What is colour in a painting? Objects can be literally painted. What colour is the sky? Light blue in the day time, yellow at sunset, black at night. What colour is a tree? Brown and green. What colour is any object? It depends on the atmospheric and reflective conditions, the colour of the light shining upon it, the materials the object is composed of. Objects then can have a literal colour, assuming the light is white.

Problems begin when the imagination suggests alternatives. What if the sky was painted green? Or red? What if the skin here was blue? There are too many options, and that creates difficulty. Sometimes I have painted a picture and liked it only to grow to dislike it, and sometimes disliked a picture upon completion only to grow to like it. The "true" pictures were the ones that survived, ones that represented one idea with clarity. Transient feelings of what is attractive are not reliable. As ever, feelings must be rationalised.

Colours can also be symbolic. Pink and dark green represent a rose, and a rose love and other things. Light blue can symbolise the sky, freedom and heavenly calmness. Violet and black symbolise death. Thus; colour itself can be a surrealist object, capable of stimulating the mind. Baboons are driven mad by red. Green is calming. Pink, invigorating.

Irrespective of a specific hue or tone, colour contrast can determine mood. A clash of tones or opposites can represent panic and discomfort. Colours that match are calming. The mastery of colour is vital because a painting must be true, and the colouration must also be true and represent the same message that the symbols and feelings of the picture itself represents.

So what is to be done? Classical surrealism is the imagery of dreams, but the symbology of colours in dreams are more difficult to determine than the symbology of objects or situations. Mentally visualising colour is less easy than visualising shapes, perhaps because forms have a tactile component. Imagining colours comes with practice and experience, just like imagining the sound of a chord as opposed to a melody, it is something composers gradually learn.

I define chromosurrealism as the pure representation of unconscious colour. I am not a classical surrealist however. Automatism, and access to personal symbology and mind states, are of vital importance, but those tools alone are of little use, and to be truly representational it is important to know and rationalise a subject. As such, colouration must be subjected to the same rigorous calculative rationalisation of emotion that imagery is. This is not to belittle any composition as a flight of fancy or fantasy! The opposite is true. As in all things, the ideal of representation is the dream of a mind that lives the idea.

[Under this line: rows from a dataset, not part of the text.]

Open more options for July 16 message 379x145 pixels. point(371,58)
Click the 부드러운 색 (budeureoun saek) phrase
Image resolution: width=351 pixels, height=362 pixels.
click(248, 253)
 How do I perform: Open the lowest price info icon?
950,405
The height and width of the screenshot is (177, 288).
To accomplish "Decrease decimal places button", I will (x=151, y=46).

An infinity of options is necessary to transliterate an infinity of ideas, and an infinity of colour choices is also necessary. The task of the artist is to finitise infinity.

A painting dictates mood, and areas of a painting can dictate mood. The first rule is that vivid colours convey a message loudly, and grey and ashen tones are delicate whispers.

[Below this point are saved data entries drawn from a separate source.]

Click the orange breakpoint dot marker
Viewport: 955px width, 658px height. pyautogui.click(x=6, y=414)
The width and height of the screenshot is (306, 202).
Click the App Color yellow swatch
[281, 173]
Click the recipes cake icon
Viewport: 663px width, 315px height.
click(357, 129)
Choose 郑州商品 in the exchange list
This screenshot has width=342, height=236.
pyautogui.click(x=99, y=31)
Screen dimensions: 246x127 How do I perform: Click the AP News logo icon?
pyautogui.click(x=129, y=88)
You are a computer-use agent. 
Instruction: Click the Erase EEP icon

The second rule is that hues can be pleasant and synergistic, or dangerous and acidic and that areas of hue contrast are used for this purpose, to create calmness or panic. Areas of tonal contrast (that is light and dark) similarly create a stab of interest and drama, but tonal contrasts have a different visual impact to a change of hue. Perhaps tonal contrast has the impact of the past, and a hue contrast the impact of the future; Neurolinguistic Programming indicates that images seen in vivid colour are readily accepted by the brain, and images seen in black and white, or fuzzily, are rejected. Hues grab our attention compared to greys. As evidence of this refer to advertisements.

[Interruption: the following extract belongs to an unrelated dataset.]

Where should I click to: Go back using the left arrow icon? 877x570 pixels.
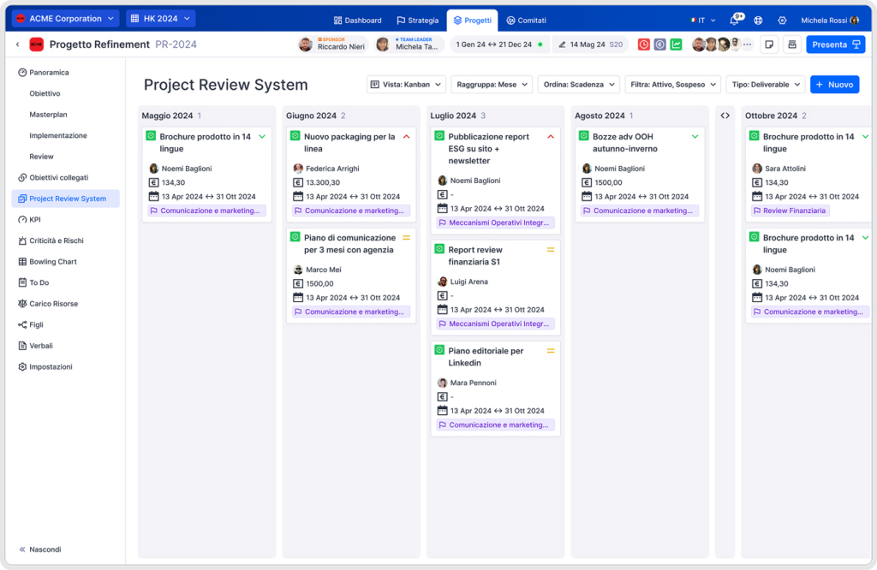coord(18,45)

The third rule is the rule of symbology. As with object symbols, colour symbols can be local, colloquial, known only to a small number of people, or global, or anywhere in between. Almost all humans recognise red as the most passionate and alerting colour. Linguistic research indicates that the colour red is the first word for a colour that evolved, beyond words for black and white. Red in the context of a bull fight might indicate antagonism, even if it's not true that red excites a bull, the mythology makes red a valid symbol in that context for those who understand the myth. Light blue represents a calm clear sky to all humans, although a danger to any bacteria-based art aficionados! The ultra-violet components of sunlight make blue a deadly hue to many simple life forms, it is for this reason that blue light, particularly at night, alerts us. Nature imparts many colour symbols in its sunsets and plant and animal forms.

The colour of one object can impart its symbology onto another; a sky blue car would give the car qualities of the sky. I associate green with sadness (greens! The curse of many artists) so used this to represent Charlie Chaplin's unhappiness in my unusually hued portrait.